To do ::
Please repeat exactly the lines from the one containing "Click the 'Special Price' red label" through the last line of the records below, both included, and leave out any pictures.

Records provided ::
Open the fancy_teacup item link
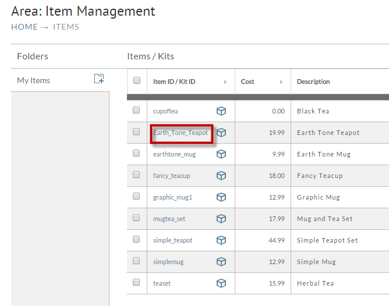[x=171, y=176]
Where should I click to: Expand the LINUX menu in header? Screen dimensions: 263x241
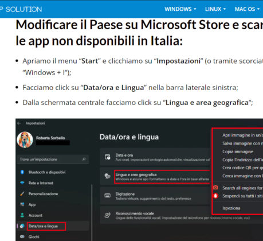coord(215,9)
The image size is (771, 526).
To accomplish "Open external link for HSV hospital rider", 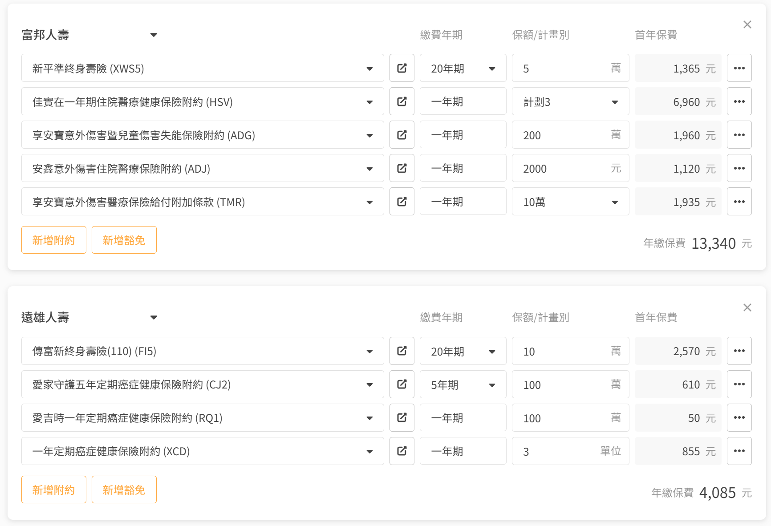I will point(402,101).
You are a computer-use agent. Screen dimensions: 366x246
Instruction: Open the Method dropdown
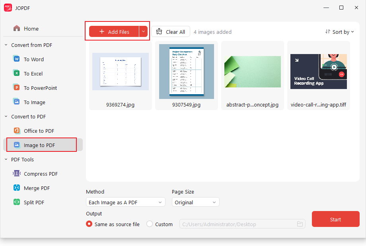point(125,202)
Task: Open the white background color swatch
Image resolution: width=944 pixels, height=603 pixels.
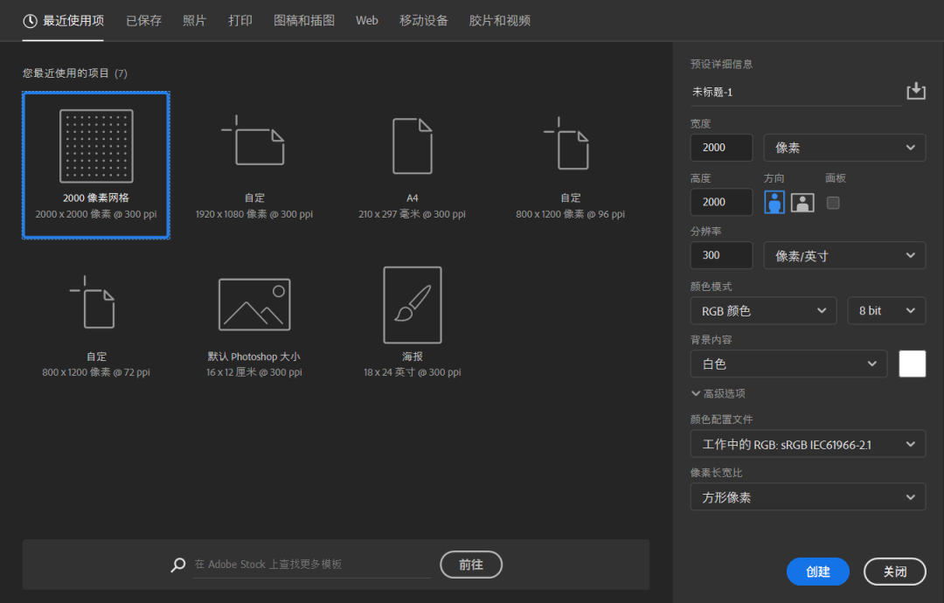Action: (x=912, y=364)
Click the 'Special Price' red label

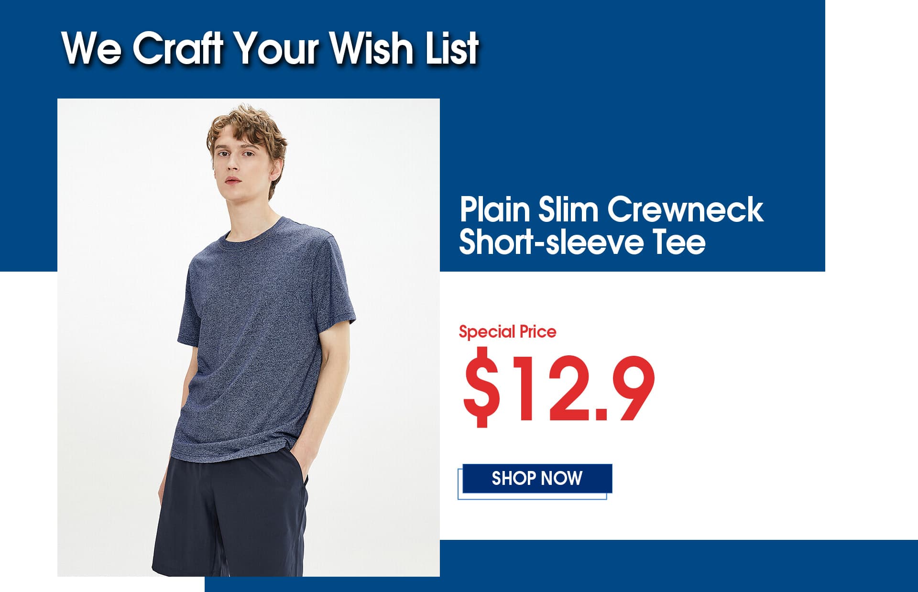(507, 331)
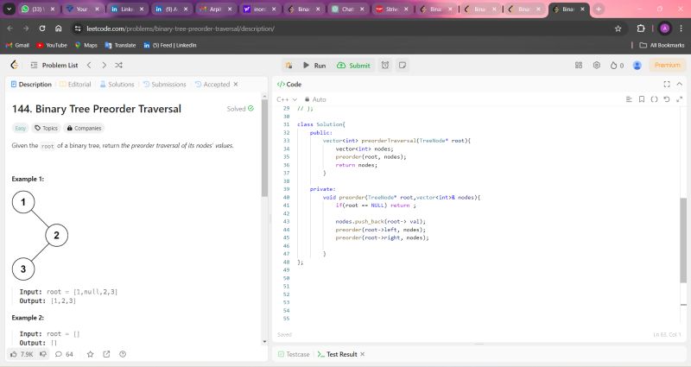Screen dimensions: 691x367
Task: Click the shuffle random problem icon
Action: (118, 65)
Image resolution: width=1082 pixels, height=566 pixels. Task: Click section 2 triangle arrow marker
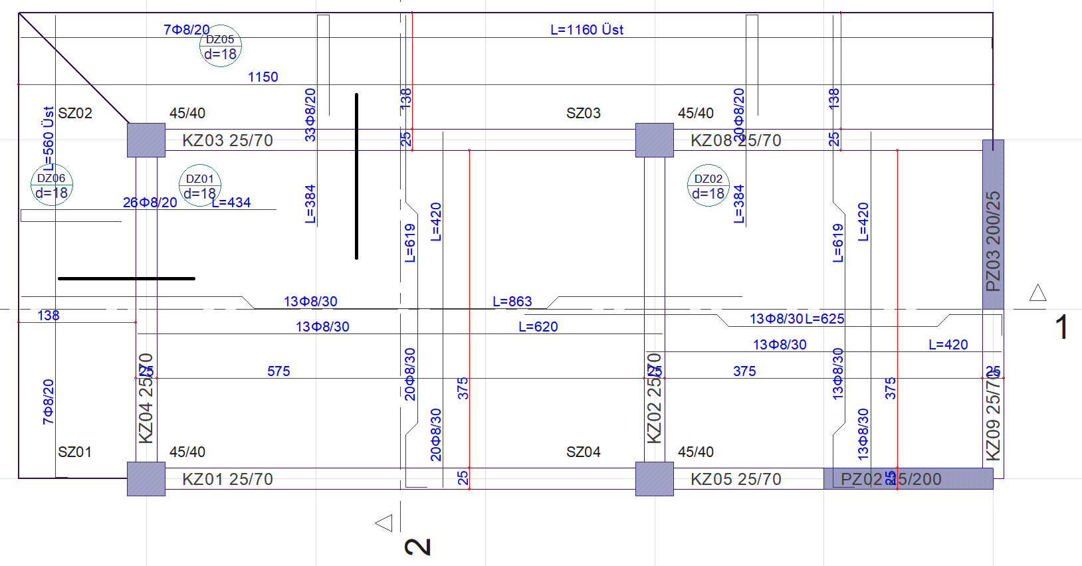pos(384,523)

Answer space ::
Click the 'Special Price' red label

(507, 331)
Screen dimensions: 691x367
Task: Click the shuffle random problem icon
Action: (118, 65)
Image resolution: width=1082 pixels, height=566 pixels. Task: Click section 2 triangle arrow marker
pos(384,523)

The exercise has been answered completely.